And so I think that the one has everything to do with the journey you take
To be able to find yourself.
Like you said, sister, you said fear. Like this is a fear of whatever. And I think
that I could also flip that on you that maybe it's a very scary for some people
to surrender to the unseen order of things. And I think that love is so complicated and twisty and turning
and that we can't like put it in a box.
And though we might have many loves,
I just think that the one true love
that we are all here to figure out
is the one that we have with ourselves.
I think that it's confusing.
And I know that I'm still ridiculous,
but like I still love the notebook.
Well, you said last night and you said
some people need realism and you said
I need mysticism.
Yeah.
And that's what moves me.
That's what keeps me going here.
And there are people who are comfortable
in the mystery of things.
And while sisters' points make so much sense to me,
they also make sense to someone who prefers control,
also, like me and sister,
because then it's all me inside me.
And there's nothing to surrender to,
really, between two people.
It's all the keys are inside me.
But I do love the point,
I think that the idea of the one plays into this whole narrative that makes us think that any love that doesn't last forever was a waste was wasted.

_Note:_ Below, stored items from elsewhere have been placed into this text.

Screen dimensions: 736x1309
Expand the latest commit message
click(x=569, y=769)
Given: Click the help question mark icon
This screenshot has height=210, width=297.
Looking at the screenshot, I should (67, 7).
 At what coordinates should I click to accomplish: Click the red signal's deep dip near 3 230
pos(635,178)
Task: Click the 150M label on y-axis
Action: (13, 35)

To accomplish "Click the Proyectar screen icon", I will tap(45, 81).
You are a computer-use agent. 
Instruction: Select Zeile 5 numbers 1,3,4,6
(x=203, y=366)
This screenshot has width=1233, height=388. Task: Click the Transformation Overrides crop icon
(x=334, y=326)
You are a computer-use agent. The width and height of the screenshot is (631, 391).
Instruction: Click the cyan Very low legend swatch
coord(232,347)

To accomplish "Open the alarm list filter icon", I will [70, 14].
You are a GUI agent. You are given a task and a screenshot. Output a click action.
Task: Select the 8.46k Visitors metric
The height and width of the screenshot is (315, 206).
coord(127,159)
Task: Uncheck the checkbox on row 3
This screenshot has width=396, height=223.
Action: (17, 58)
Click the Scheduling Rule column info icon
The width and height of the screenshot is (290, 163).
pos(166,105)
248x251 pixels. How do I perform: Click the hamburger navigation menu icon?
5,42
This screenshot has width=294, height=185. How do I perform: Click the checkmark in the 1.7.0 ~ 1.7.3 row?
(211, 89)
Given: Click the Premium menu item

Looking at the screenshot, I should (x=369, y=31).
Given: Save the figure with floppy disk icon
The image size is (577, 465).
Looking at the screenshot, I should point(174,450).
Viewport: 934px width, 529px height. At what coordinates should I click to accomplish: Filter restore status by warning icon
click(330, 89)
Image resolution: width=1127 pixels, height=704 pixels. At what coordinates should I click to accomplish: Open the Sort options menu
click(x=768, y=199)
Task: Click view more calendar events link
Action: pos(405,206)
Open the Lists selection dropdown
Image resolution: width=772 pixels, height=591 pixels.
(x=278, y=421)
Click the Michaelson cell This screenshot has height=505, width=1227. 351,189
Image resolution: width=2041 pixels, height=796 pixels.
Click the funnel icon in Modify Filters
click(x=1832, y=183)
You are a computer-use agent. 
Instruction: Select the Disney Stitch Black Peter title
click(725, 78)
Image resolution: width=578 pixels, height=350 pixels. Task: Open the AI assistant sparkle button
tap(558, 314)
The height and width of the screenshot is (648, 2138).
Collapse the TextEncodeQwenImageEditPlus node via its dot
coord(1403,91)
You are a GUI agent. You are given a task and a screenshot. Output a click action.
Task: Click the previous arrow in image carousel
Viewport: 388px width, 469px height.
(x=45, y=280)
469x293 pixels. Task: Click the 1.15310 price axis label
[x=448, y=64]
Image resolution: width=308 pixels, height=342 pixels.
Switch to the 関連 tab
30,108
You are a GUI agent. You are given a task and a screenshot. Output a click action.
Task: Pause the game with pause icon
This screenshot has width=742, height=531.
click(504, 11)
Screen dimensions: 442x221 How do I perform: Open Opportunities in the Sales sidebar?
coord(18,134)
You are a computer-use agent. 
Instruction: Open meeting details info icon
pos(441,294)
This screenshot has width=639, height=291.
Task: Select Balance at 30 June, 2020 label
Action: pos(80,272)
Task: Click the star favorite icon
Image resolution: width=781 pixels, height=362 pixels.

And that I think is the most dangerous ridiculous. You know, we used to talk about it as,
it's like some loves are,
which is the annual and perennial, you guys? Like, annuals, do they come up every year
that feels like that would be right?
But then perennial.
I think it's an opposite.
It's so tricky,
because it feels counterintuitive.
I think the perennials are the one that comes back every year
and the annuals are just one shot. The annuals are the one that comes back every year, and the annuals are just one shot.
The annuals are like spring break 2000.
That was a nice annual. It's so annoying when words don't make sense. Just as an aside, yesterday I was finally going to be really healthy and take a vitamin.
So I found this bottle of vitamins that was in my pantry probably for like 16 years and
has made it through four moves.
So I'm not sure it's the most healthy vitamin at this point.
The gummies are stuck together.
The gummies, they're all stuck together in one thing.
And so I'm reading the freaking, the, all the directions to try to figure out
how many to take, right?
And I can't find it, I can't find it,
I look at the whole front, it says, one a day.
The whole thing, one, I'm like, oh, there we go.
Okay, it's called one a day, so it's take one a day.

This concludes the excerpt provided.